Visitors at the site bring more than just a hunger to experience another era. They bring their appetites (and those of their vehicles) to Strasburg's Main Street as well.

Al and Katie Kramer, owners of Pin Palace Lanes & Cafe since 1966, are pleased to see more hungry people come to their restaurant. Al estimates that tourist business has "increased 15 to 20 percent over last year," adding that it benefits other businesses too. "They come here to eat, fill gas, and we sell some souvenirs. I see a future in the town of Strasburg (concerning tourism). We should have done this 25 years ago."

Rosemary Schaefbauer echoes Kramer's thoughts.

"Hey, the whole town has everything to gain. It's too bad this wasn't started about 20 years ago."

The Pioneer Heritage board of directors is thrilled with the success of its first season and is gearing up for the site's official dedication in 1992.

Besides a dedication ceremony, Eiseman says plans to schedule several activities on a monthly or a bimonthly basis are being considered.

"We're looking at possible events like Sodbuster Days, Western Days (in conjunction with the annual rodeo), an ethnic festival (featuring all types of ethnic foods and arts and crafts show) and other types of events to relive the heritage of the early 1900s."

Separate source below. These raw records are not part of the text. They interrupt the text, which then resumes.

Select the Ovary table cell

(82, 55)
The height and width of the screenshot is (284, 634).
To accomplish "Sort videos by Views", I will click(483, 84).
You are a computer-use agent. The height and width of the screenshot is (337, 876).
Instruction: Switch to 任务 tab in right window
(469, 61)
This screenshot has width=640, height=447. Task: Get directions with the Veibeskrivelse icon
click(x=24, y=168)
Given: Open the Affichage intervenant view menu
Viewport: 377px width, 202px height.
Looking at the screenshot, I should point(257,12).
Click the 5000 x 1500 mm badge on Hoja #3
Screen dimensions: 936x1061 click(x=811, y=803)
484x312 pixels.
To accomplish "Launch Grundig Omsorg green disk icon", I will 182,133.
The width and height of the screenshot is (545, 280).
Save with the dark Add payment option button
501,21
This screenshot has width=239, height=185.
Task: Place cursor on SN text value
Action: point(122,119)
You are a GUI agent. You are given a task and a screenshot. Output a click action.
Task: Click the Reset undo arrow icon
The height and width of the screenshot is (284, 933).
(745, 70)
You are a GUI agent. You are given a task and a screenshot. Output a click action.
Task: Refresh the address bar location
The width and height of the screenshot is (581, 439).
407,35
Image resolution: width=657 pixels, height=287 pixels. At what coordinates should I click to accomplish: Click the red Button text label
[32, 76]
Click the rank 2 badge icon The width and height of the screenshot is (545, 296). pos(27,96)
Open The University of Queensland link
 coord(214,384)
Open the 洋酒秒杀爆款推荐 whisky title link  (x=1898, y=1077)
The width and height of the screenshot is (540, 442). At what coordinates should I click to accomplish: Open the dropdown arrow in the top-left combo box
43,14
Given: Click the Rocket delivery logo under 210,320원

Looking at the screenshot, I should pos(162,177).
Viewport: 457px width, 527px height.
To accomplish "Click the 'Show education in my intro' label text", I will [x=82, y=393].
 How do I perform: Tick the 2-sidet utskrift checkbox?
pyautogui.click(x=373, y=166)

Eiseman adds that "There's more than just German-Russian heritage in the region. We have Dutch settlements here too."

In 1992, the Welk homestead is scheduled to open from 10 a.m. to 6 p.m., seven days a week starting May 15 through September 15, with off-season group tours available by appointment.

Whether you're a fan of Lawrence or want to experience the German-Russian heritage that shaped the lives of thousands of families like Ludwig and Christina Welk's, the $2.50 per person admission is an inexpensive and fun way to travel 70 years back in time.

Reprinted with permission of North Dakota Horizons.


A beautiful and faithful restoration of the humble homestead where North Dakot'a most famous son grew up has caused Strasburg to become a `must sea' for his loyal fans. A life-sized figure of Welk stands in the dinning room near a pump organ similar to the one he learned to play as a boy, mirrors stained black from the oil lamps used during the long, dark winter nights.
Ludwig Welks blacksmith shop is slowly being restored with the tools of the trade he first practiced in a German colony in Russia. The sparsely furnished living room also was the bedroom for Ludwig and Christina Welk. The family bible - in German - sits in the lap of the mannequin.
During the summer months it's not unusual for tour busses and senior citizen's buses to unload adoring fans at the Welk home. In order to reach the bedroom Lawrence shared with his three brothers, visitors must climb a narrow stairs outside the main house.
Past a store room and chimney is the cramped bedroom the Welk boys shared. A vent in the floor drew heat from the living room below. Welk recovered from a near fatal illness in this room, practicing the accordion for his ticket to a better life.